Le groupe semble avoir infiltré le Conseil de sécurité nationale afghan (NSC) dans une attaque de spear phishing ciblée et adaptée, en envoyant un e-mail avec un document joint pour examen qui a usurpé l’identité du Bureau du président de l’Afghanistan comme un leurre pour infiltrer le NSC.

« La détection du cyberespionnage continue d’être une priorité absolue pour nous. Cette fois, nous avons détecté une campagne de spear-phishing en cours ciblant le gouvernement afghan. Nous avons des raisons de croire que l’Ouzbékistan et le Kirghizstan ont également été victimes. Nous avons attribué nos conclusions à un acteur de la menace sinophone », a déclaré Lotem Finkelsteen, responsable du renseignement sur les menaces chez Check Point.

Le document malveillant – qui prétendait avoir quelque chose à voir avec une conférence de presse à venir – était un fichier d’archive contenant des logiciels malveillants, déguisé en une archive RAR protégée par mot de passe nommée « Conférence de presse NSC.rar ».

Une fois ouvert, le fichier extrait, nommé « Conférence de presse NSC.exe » a agi comme un compte-gouttes de porte dérobée. Pour réduire les soupçons, le logiciel malveillant a déployé une astuce sournoise – le contenu de l’e-mail ayant suggéré que le fichier joint était un document, il a également ouvert le premier document qu’il a trouvé sur le bureau de la victime.

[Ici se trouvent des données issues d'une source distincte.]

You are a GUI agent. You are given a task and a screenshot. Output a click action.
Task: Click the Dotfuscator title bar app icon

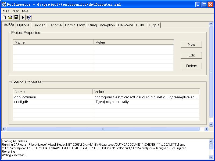pos(4,4)
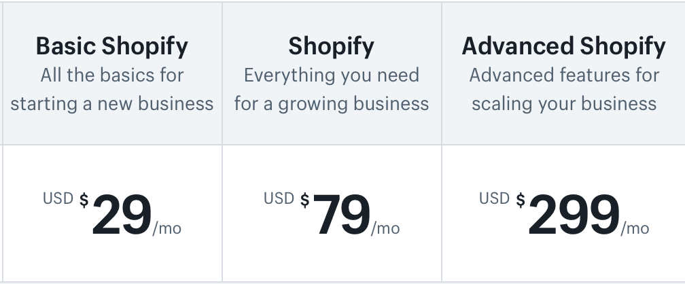This screenshot has height=284, width=685.
Task: Click the /mo label after 29
Action: tap(167, 228)
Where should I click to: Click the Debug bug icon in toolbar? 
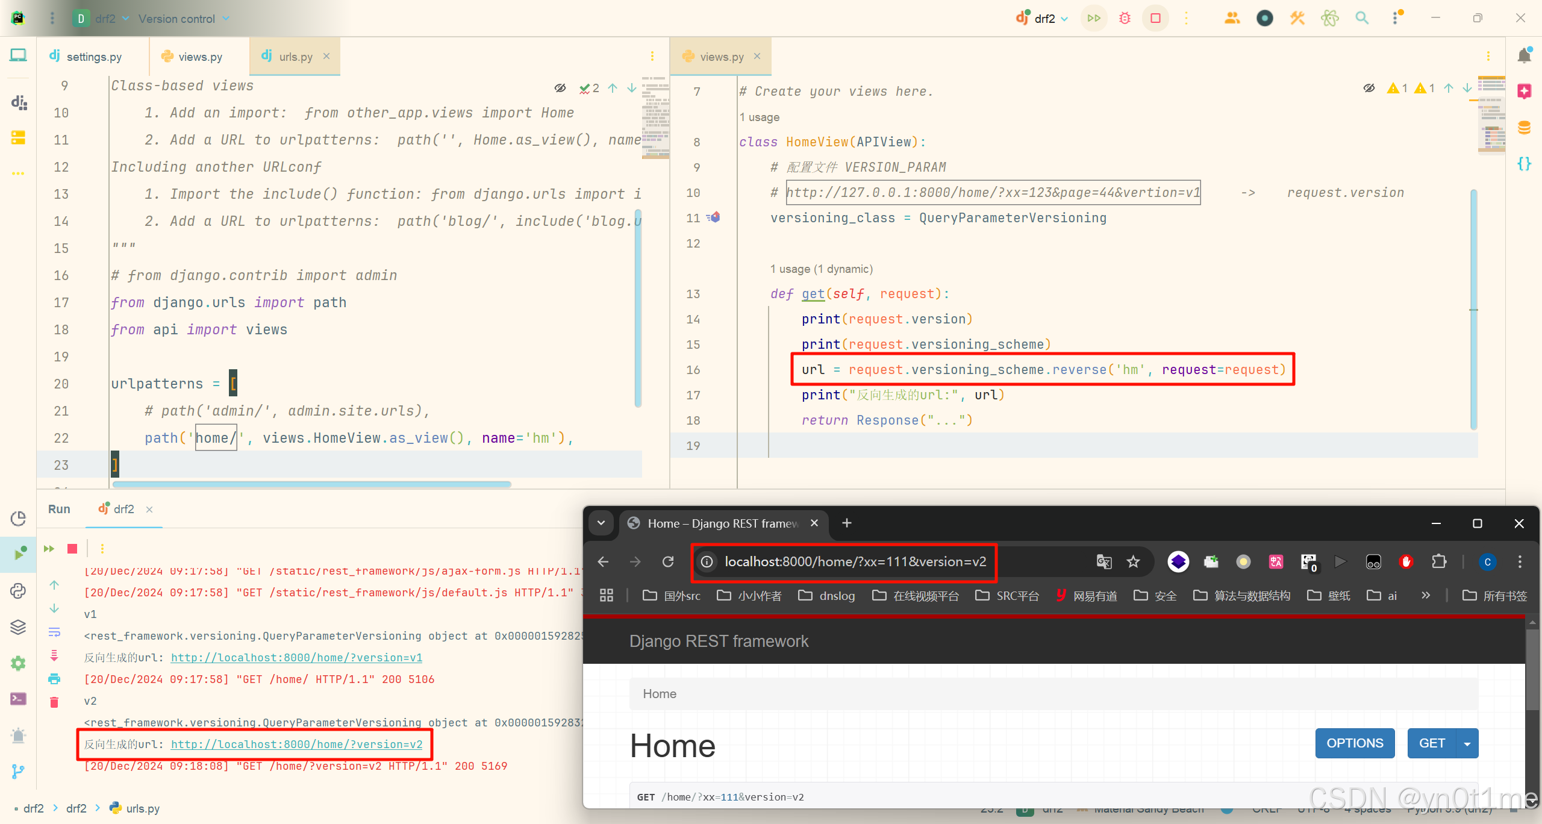tap(1125, 18)
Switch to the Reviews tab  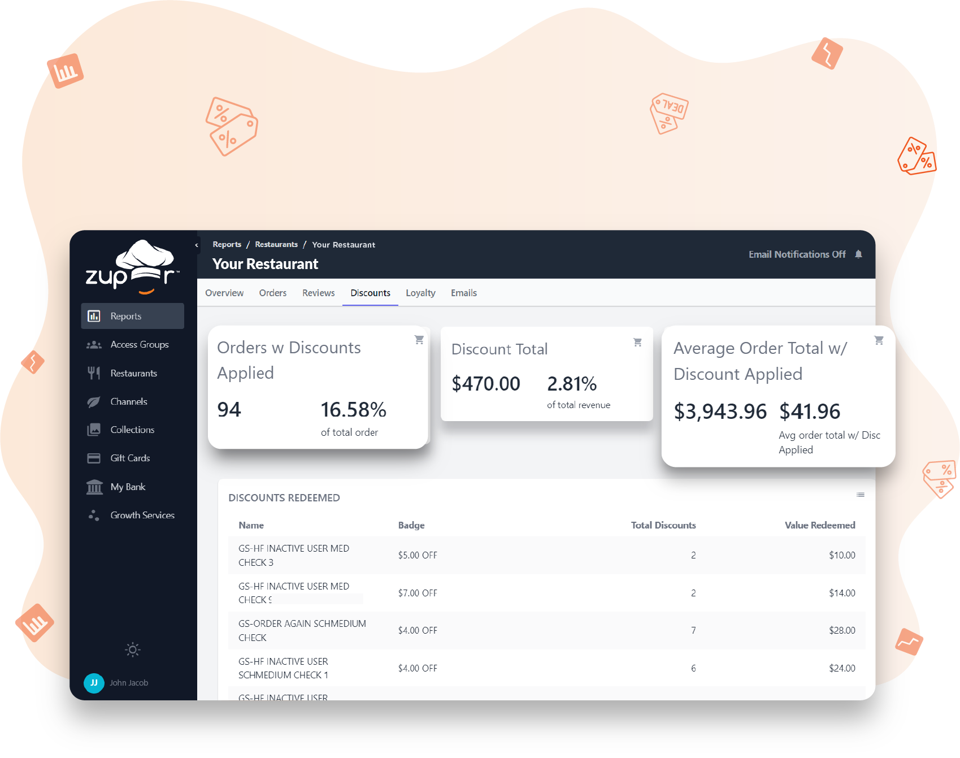(x=318, y=293)
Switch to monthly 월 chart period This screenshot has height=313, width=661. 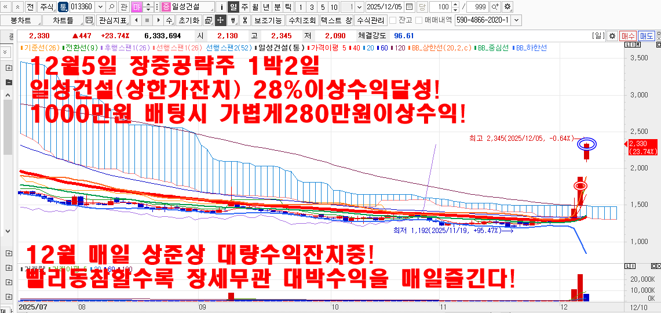pyautogui.click(x=255, y=7)
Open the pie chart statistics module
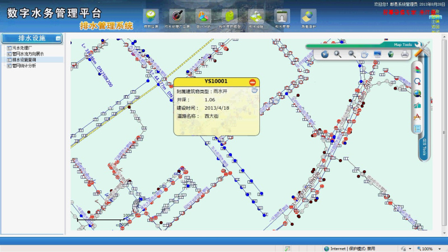 (203, 17)
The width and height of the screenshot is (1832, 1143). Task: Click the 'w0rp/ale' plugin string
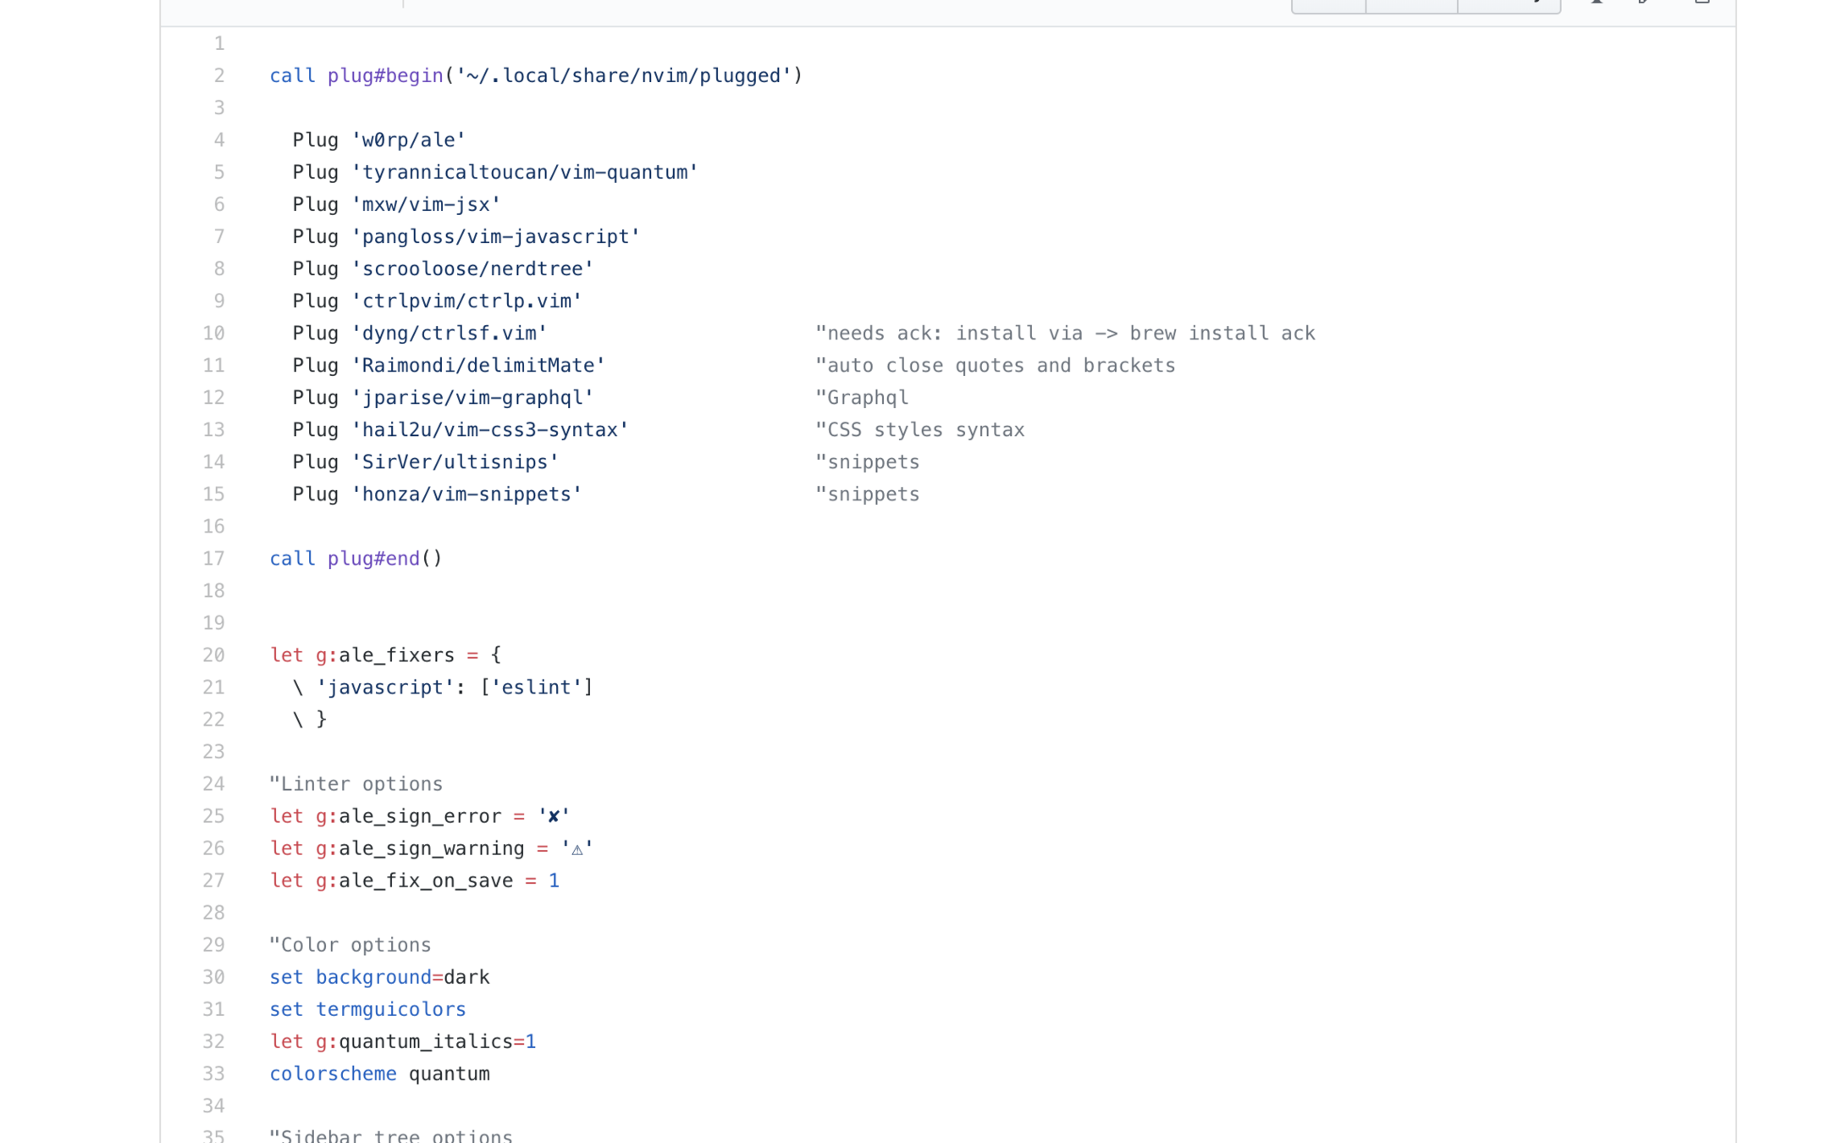tap(408, 141)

« Ce qui est remarquable ici, c’est la façon dont les acteurs de la menace ont utilisé la tactique de la tromperie de ministère à ministère. Cette tactique est vicieuse et efficace pour faire n’importe qui faire n’importe quoi pour vous. Dans ce cas, l’activité malveillante a été observée aux plus hauts niveaux de souveraineté », a déclaré Finkelsteen.

La porte dérobée a ensuite rappelé un dossier préconfiguré et unique à chaque victime contrôlé par les attaquants et hébergé sur le service de stockage en nuage Dropbox, qui servait d’adresse à partir de laquelle il tirait d’autres commandes et stockait les informations exfiltrées – exploitant efficacement Dropbox comme centre de commande et de contrôle. Lorsque le groupe avait besoin d’envoyer un fichier ou une commande au système de la victime, ils les lacésaient dans le dossier nommé « d » dans le dossier Dropbox de la victime, pour être récupéré et téléchargé par le logiciel malveillant.

« Il est remarquable de noter comment les acteurs de la menace utilisent Dropbox pour se masquer de la détection, une technique que je pense que nous devrions tous connaître et surveiller », a déclaré Finkelsteen.

« Il est possible que d’autres pays aient également été ciblés par ce groupe de pirates informatiques, bien que nous ne sachions pas combien ni quels pays. Par conséquent, nous partageons une liste d’autres domaines possibles utilisés dans l’attaque en ce moment, dans l’espoir que leurs noms puissent être exploités par d’autres chercheurs en cybersécurité pour contribuer à nos propres résultats.

En fin de compte, le groupe a effectué un certain nombre d’actions sur les systèmes du NSC, y compris le téléchargement et l’exécution d’un outil de numérisation connu pour être largement utilisé par plusieurs acteurs de l’APT, y compris APT10 basé en Chine; l’exécution des outils utilitaires de mise en réseau intégrés de Windows; et l’accès et le vol des fichiers de la victime.

Outre la campagne ciblant l’Afghanistan, le CPR a trouvé des variantes ciblant les organes politiques de deux autres pays d’Asie centrale, le Kirghizistan et l’Ouzbékistan – des indicateurs spécifiques de la victimologie peuvent être trouvés dans son rapport technique complet.

Le groupe IndigoZebra est connu de la communauté de la cybersécurité depuis un certain temps, et sa campagne remonterait à plusieurs années, peut-être jusqu’en 2014, a déclaré CPR.

En 2017, Kaspersky a noté une campagne contre les anciennes républiques soviétiques d’Asie centrale utilisant une grande variété de logiciels malveillants, y compris Meterpreter, Poison Ivy et xDown. Kasperksy a déclaré qu’il procédait probablement à la collecte de renseignements et, plus tard la même année, a suggéré qu’IndigoZebra ciblait spécifiquement les pays qui avaient mené des négociations avec la Russie.